Start of DATASET RECORDS

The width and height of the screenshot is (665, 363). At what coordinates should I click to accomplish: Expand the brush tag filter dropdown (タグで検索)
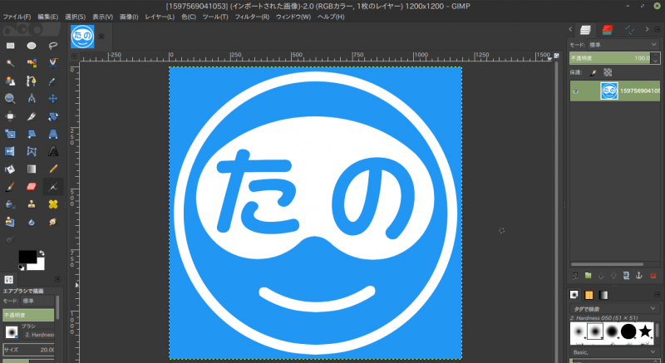(x=615, y=308)
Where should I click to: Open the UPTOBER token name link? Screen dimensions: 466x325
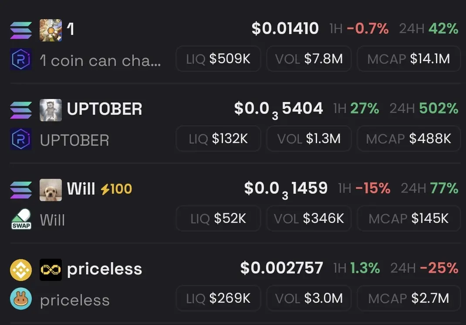pos(105,109)
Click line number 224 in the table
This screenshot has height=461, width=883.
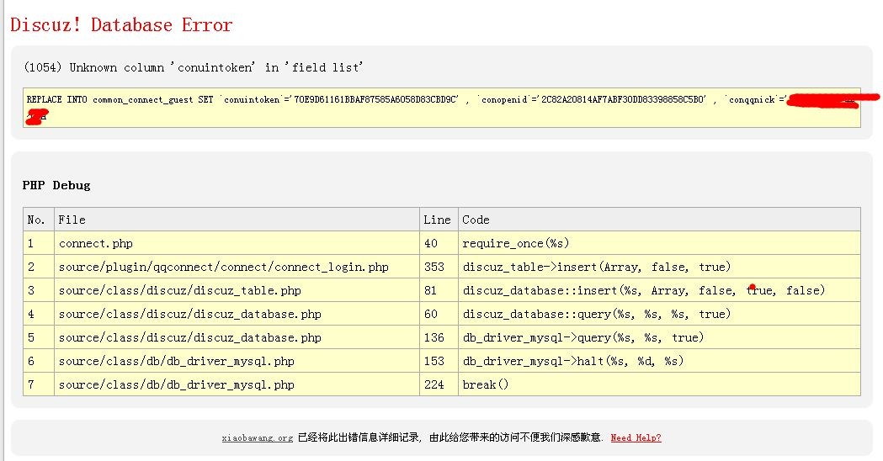[434, 384]
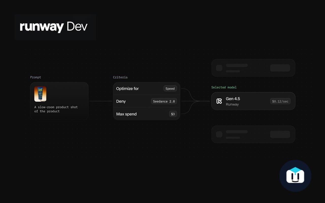Image resolution: width=325 pixels, height=203 pixels.
Task: Click the placeholder icon in upper model card
Action: click(x=219, y=68)
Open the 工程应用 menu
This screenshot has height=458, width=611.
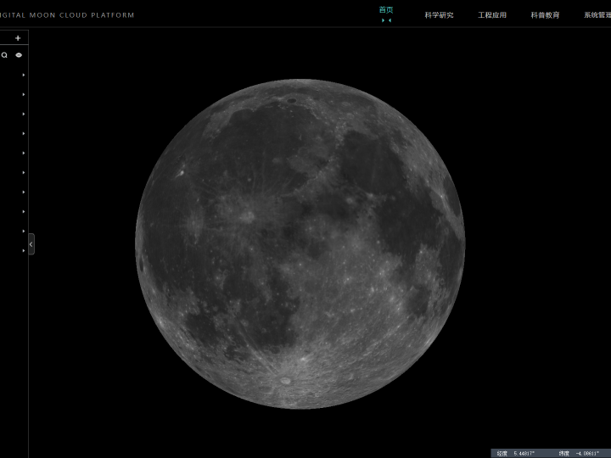pos(492,15)
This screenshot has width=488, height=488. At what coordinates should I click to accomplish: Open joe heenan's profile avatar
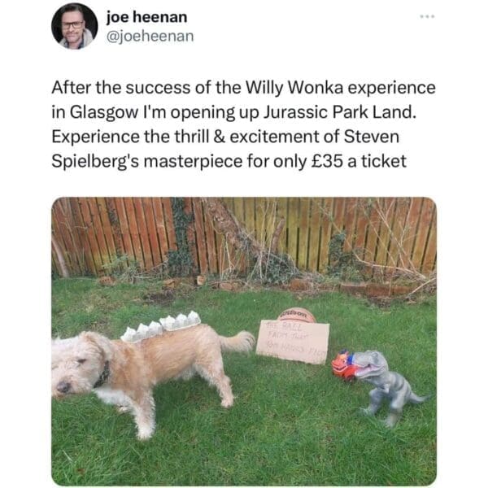point(75,27)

End of DATASET RECORDS

_BRIEF:_ From the line that contains "This screenshot has height=458, width=611." down to the last line of the material above, every line must be repeated exactly, with pictures removed and both end lines included.

_ANSWER FOR THE TASK:_
This screenshot has height=458, width=611.
pos(492,15)
This screenshot has width=488, height=488. At what coordinates should I click to accomplish: Open joe heenan's profile avatar
point(75,27)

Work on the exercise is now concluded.